About Monica

Monica Robbins is a Licensed Clinical Social Worker (LCSW) offering telehealth therapy to adults in New Mexico and Colorado. She works with people navigating anxiety, depression, trauma, relational challenges, life transitions, grief, and the deeper spiritual questions that healing can open. Before becoming licensed, Monica spent seven years as a wilderness therapy field guide and eighteen years as a massage therapist. Those years taught her how to be present, how to hold space with deep attuned listening, and that humans heal most naturally when they feel genuinely connected — to themselves, to others, and to something larger than their own story. They also gave her a deep somatic foundation — an understanding of how the body holds experience and how it heals — that continues to inform her clinical work.

Monica's approach to therapy is grounded in the understanding that at the root of healing is releasing the stories that keep us stuck in patterns and responses. Most of us come to therapy with an underlying sense that there is something inherently wrong with us — that we are broken, not enough, or need to be fixed. Through mindfulness and somatic work, Monica helps people unpack those stories and reconnect to their innate wholeness.

She combines trauma-informed care with somatic, contemplative, and mindfulness-based practices — including EMDR, Mindfulness-Based Somatic-Emotional Processing (MBSEP), Mindfulness-Based Cognitive Therapy, Motivational Interviewing, RAIN, and DBT — to support the unwinding of the stories held as patterns in the mind and body.

Monica's work is for people who are ready to go beyond managing their symptoms and heal the wounds that keep them from being fully present in their lives.

My Why

I came into this work through my own journey of healing from C-PTSD. What I learned on my journey is that healing happens when your mind and body recognize that the story they have been telling isn't true — and was never true.

Once that recognition lands, your body begins to release the inner scaffolding that held that story in place. This scaffolding shows up as emotional dysregulation, reactivity, and difficulty managing stress and triggers — but also as relational challenges, isolation, avoidance, perfectionism, chronic shame, difficulty trusting others, and a persistent sense of not belonging or being fundamentally different from everyone around you.

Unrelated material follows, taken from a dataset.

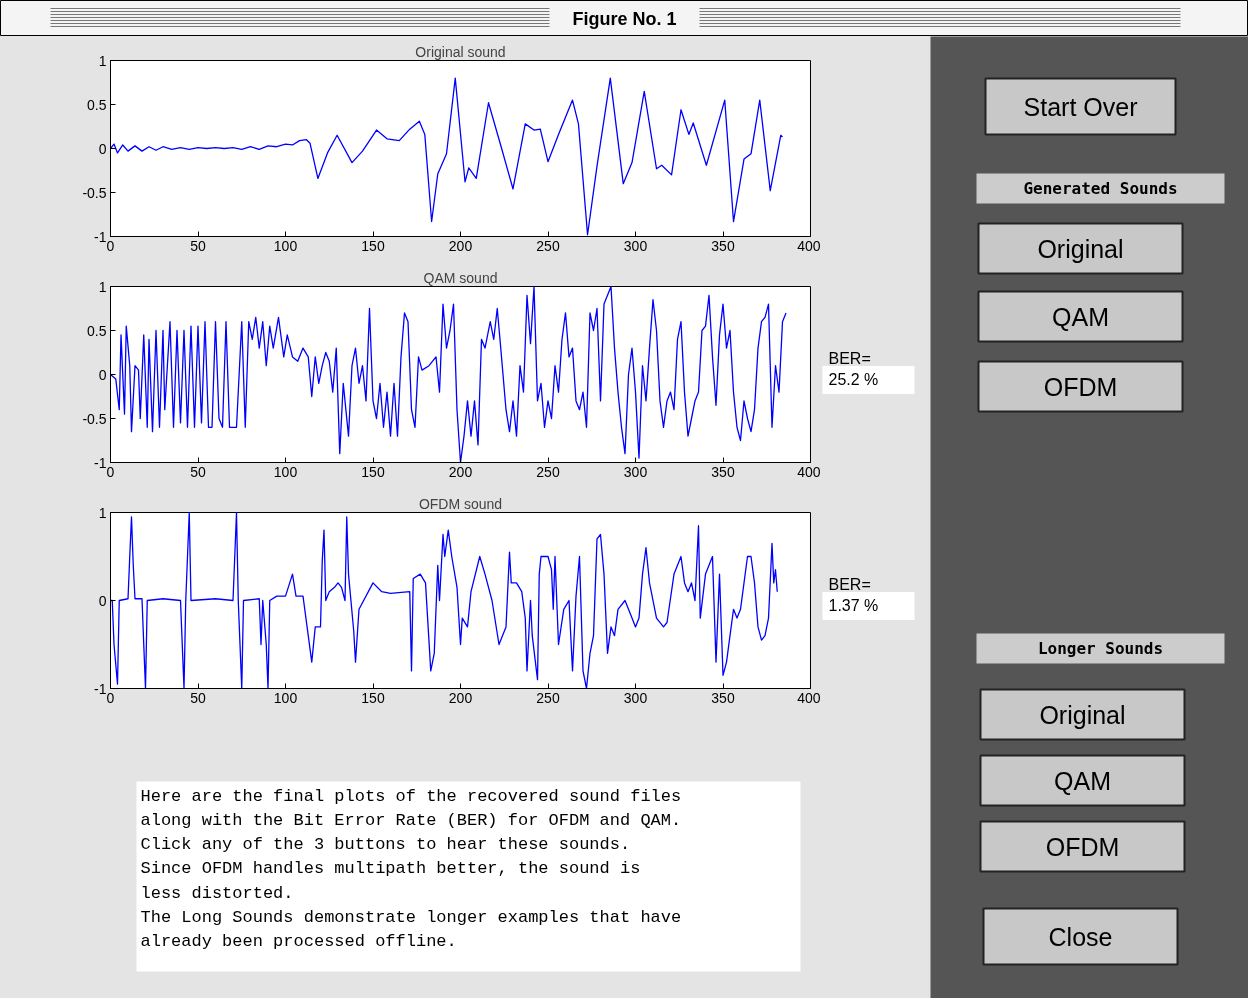 The image size is (1248, 998). What do you see at coordinates (1100, 188) in the screenshot?
I see `text: Generated Sounds` at bounding box center [1100, 188].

As it releases, there is more room. More choice. More of yourself available to be present. Relationships begin to feel less charged and more nourishing. A quiet steadiness emerges — along with greater clarity about who you are and what actually matters to you. More peace. More joy. More of the life that was always here but obscured by wounds and false narratives.

Insight alone is not enough to change these deeper patterns — and insight is where most talk therapy lives. Insight matters. But until your body recognizes that the narrative it has been wiring around isn't true — I am broken. I am not enough. There is something wrong with me — no amount of coping skills or understanding will change your internal experience.

My interest is in showing you how to change that internal experience — by integrating traumatic experiences, releasing false conclusions, and remembering who you were before the wounds.

When you remember your wholeness, life stops being something to survive and becomes something to celebrate and enjoy.